# Data section
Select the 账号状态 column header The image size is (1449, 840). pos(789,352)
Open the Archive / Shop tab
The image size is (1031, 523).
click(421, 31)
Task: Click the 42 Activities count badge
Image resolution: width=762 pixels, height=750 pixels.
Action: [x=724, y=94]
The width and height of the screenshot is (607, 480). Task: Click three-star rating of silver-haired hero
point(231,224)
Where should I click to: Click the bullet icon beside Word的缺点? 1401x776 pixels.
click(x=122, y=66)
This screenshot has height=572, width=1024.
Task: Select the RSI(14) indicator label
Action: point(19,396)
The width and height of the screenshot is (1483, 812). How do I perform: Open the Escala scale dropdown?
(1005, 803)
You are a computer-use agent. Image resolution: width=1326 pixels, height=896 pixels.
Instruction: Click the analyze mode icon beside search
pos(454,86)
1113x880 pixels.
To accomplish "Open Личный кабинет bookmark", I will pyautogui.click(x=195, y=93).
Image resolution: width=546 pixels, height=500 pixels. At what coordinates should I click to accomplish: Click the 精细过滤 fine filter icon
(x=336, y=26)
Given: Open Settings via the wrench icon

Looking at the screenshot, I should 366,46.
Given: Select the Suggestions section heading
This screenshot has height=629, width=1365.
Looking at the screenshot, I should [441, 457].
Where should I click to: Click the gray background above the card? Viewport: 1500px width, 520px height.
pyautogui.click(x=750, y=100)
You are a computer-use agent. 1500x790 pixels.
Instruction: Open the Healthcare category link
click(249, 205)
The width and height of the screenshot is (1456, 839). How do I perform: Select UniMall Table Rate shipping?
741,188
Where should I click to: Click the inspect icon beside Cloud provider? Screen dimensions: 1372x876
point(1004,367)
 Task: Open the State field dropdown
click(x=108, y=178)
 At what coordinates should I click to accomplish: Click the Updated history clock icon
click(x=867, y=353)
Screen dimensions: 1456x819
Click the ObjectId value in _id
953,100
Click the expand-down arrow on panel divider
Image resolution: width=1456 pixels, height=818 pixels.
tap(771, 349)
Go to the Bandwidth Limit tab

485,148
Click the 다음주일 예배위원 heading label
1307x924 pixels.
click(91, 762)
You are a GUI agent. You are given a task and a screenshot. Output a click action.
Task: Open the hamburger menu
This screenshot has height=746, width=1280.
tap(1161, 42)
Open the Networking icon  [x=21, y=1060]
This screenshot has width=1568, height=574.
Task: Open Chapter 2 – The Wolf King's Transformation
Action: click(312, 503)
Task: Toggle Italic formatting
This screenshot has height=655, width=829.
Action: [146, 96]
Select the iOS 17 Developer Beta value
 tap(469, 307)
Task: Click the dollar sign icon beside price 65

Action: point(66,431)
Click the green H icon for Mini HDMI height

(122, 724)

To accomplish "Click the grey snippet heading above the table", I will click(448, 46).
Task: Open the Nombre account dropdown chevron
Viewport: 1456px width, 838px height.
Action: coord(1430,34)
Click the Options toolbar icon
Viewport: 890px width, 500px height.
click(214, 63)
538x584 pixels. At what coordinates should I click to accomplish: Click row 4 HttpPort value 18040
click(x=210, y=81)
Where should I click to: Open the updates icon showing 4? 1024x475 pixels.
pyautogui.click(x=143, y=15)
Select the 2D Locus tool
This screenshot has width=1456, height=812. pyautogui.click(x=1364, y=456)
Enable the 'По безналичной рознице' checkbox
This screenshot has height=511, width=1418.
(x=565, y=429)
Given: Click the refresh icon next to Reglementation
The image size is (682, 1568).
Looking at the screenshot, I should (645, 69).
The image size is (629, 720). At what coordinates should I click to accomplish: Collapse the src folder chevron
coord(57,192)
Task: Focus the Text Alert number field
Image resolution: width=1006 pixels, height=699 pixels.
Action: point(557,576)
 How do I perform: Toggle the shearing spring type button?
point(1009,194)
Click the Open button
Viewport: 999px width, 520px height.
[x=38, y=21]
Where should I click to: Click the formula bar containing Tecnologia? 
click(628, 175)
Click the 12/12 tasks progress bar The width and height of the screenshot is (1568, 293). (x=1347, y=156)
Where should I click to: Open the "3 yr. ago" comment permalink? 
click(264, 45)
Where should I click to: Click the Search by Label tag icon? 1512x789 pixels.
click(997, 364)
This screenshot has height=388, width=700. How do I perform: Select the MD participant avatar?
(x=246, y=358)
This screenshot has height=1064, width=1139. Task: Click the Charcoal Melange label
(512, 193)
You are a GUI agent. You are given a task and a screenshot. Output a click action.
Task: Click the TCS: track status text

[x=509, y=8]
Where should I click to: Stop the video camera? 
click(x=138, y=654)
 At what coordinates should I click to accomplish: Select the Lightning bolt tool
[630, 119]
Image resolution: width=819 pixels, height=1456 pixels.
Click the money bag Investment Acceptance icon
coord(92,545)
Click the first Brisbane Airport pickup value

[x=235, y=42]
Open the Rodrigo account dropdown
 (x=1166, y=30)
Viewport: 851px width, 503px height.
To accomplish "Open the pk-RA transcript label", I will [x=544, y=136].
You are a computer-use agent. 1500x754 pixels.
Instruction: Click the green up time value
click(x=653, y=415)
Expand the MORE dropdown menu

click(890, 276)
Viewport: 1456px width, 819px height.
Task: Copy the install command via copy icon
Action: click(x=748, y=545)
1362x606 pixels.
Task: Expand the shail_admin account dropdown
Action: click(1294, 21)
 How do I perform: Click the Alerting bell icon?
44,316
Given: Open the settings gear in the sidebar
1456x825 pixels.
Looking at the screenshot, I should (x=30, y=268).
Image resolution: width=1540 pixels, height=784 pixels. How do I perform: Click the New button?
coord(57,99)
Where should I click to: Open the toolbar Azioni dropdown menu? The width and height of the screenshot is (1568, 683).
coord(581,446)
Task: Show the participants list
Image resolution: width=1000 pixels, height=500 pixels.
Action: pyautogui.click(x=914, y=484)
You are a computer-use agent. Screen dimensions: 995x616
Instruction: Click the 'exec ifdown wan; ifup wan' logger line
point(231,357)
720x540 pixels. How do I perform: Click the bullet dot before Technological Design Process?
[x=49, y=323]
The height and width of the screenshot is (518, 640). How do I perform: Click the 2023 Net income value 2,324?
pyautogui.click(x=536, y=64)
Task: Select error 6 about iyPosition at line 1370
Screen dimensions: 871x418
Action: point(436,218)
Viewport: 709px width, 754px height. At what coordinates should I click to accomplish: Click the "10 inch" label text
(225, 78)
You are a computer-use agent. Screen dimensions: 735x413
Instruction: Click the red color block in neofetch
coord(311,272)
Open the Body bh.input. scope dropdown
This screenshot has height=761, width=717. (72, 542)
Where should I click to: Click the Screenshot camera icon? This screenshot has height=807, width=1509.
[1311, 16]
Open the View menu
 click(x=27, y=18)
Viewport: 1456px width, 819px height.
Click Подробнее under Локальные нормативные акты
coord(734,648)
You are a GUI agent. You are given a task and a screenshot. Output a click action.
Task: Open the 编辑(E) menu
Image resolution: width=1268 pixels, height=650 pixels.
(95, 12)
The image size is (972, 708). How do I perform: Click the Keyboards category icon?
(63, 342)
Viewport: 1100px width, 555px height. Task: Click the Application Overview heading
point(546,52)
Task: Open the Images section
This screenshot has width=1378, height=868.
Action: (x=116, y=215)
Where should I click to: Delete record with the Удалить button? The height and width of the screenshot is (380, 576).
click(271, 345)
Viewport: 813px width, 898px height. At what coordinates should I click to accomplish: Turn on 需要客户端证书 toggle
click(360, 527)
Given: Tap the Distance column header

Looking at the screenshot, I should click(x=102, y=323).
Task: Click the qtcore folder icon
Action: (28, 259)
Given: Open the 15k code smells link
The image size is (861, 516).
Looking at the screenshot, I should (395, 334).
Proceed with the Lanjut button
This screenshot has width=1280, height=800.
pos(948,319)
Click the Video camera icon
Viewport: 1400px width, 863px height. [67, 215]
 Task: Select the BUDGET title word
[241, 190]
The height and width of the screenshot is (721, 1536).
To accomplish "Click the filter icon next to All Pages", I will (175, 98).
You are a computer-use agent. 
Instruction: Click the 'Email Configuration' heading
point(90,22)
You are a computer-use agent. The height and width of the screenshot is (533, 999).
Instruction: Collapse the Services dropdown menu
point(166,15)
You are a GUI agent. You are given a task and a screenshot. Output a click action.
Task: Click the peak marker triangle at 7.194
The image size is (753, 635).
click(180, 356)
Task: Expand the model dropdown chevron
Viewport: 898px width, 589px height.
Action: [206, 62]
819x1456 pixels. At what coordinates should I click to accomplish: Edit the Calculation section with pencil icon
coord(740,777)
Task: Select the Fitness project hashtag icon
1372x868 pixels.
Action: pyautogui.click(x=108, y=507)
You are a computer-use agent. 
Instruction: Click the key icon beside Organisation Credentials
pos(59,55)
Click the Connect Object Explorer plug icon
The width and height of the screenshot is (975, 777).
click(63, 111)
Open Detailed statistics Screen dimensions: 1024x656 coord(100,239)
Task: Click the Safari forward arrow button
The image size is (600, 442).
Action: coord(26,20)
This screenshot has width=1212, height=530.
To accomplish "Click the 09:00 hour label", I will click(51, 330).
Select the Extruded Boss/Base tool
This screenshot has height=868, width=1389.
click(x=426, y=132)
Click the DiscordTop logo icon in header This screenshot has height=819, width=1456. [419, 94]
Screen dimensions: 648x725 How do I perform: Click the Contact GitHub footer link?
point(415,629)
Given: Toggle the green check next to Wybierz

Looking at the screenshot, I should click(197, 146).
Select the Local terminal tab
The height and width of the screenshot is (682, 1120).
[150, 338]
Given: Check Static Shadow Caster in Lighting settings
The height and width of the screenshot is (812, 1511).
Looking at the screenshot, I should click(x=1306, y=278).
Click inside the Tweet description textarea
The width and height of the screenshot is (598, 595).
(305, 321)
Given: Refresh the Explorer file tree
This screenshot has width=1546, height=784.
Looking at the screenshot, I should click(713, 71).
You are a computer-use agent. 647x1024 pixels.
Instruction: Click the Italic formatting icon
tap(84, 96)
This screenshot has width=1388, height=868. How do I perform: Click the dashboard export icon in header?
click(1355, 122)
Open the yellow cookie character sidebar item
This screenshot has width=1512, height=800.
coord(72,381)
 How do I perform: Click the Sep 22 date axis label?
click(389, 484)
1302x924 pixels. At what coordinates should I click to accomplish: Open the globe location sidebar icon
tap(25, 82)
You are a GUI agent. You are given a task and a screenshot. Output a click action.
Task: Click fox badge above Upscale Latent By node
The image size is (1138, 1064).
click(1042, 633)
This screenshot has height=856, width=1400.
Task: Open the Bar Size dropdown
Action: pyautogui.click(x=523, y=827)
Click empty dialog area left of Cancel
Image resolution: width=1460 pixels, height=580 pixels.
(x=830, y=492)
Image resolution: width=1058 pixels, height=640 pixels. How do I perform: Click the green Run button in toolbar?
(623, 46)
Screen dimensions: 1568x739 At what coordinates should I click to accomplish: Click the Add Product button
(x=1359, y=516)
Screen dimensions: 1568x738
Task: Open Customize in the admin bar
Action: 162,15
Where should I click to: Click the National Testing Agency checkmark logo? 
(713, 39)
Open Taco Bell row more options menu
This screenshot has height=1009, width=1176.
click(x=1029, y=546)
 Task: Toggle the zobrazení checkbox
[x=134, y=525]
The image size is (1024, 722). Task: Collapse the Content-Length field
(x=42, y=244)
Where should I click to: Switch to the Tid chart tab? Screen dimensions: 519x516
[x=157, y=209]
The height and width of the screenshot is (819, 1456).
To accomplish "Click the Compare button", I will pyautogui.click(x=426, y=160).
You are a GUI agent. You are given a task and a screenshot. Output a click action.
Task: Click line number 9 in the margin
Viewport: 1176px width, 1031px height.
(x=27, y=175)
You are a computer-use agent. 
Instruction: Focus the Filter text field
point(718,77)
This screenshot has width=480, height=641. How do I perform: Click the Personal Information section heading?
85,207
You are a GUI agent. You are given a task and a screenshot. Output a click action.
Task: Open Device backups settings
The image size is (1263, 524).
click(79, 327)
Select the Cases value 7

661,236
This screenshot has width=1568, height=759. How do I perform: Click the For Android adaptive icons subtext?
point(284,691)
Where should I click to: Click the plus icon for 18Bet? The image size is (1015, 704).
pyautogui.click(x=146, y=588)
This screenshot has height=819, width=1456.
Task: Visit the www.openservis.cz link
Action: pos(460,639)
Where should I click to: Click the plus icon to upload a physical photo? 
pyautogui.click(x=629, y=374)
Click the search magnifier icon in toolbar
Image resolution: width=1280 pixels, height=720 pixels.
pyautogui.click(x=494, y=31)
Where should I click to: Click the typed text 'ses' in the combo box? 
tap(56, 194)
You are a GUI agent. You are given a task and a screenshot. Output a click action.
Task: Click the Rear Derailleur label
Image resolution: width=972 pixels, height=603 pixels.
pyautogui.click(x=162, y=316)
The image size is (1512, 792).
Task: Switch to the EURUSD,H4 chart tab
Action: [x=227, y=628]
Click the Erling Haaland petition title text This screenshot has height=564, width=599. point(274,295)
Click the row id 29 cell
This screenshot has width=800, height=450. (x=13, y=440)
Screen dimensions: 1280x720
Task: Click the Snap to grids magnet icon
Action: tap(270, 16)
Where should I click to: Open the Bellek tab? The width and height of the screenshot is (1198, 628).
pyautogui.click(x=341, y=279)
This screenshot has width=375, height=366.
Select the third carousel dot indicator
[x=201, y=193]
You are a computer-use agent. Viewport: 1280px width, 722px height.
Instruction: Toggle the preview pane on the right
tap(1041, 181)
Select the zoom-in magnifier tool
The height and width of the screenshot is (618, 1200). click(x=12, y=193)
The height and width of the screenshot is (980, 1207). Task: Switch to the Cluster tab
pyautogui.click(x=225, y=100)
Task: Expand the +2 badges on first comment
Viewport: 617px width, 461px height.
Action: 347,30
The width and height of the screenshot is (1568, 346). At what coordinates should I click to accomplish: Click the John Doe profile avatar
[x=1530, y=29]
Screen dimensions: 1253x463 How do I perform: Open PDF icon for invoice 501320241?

# Instructions to follow
Retype the records above from the line with "Viewport: 851px width, 503px height." through the line with "coord(311,272)", including both of those lines.

# Solution for this problem
Viewport: 851px width, 503px height.
To accomplish "Open the pk-RA transcript label", I will [x=544, y=136].
You are a computer-use agent. 1500x754 pixels.
Instruction: Click the green up time value
click(x=653, y=415)
Expand the MORE dropdown menu

click(890, 276)
Viewport: 1456px width, 819px height.
Task: Copy the install command via copy icon
Action: click(x=748, y=545)
1362x606 pixels.
Task: Expand the shail_admin account dropdown
Action: click(1294, 21)
 How do I perform: Click the Alerting bell icon?
44,316
Given: Open the settings gear in the sidebar
1456x825 pixels.
Looking at the screenshot, I should (x=30, y=268).
Image resolution: width=1540 pixels, height=784 pixels. How do I perform: Click the New button?
coord(57,99)
Where should I click to: Open the toolbar Azioni dropdown menu? The width and height of the screenshot is (1568, 683).
coord(581,446)
Task: Show the participants list
Image resolution: width=1000 pixels, height=500 pixels.
Action: pyautogui.click(x=914, y=484)
You are a computer-use agent. Screen dimensions: 995x616
Instruction: Click the 'exec ifdown wan; ifup wan' logger line
point(231,357)
720x540 pixels. How do I perform: Click the bullet dot before Technological Design Process?
[x=49, y=323]
The height and width of the screenshot is (518, 640). How do I perform: Click the 2023 Net income value 2,324?
pyautogui.click(x=536, y=64)
Task: Select error 6 about iyPosition at line 1370
Screen dimensions: 871x418
Action: point(436,218)
Viewport: 709px width, 754px height. At what coordinates should I click to accomplish: Click the "10 inch" label text
(225, 78)
You are a computer-use agent. Screen dimensions: 735x413
Instruction: Click the red color block in neofetch
coord(311,272)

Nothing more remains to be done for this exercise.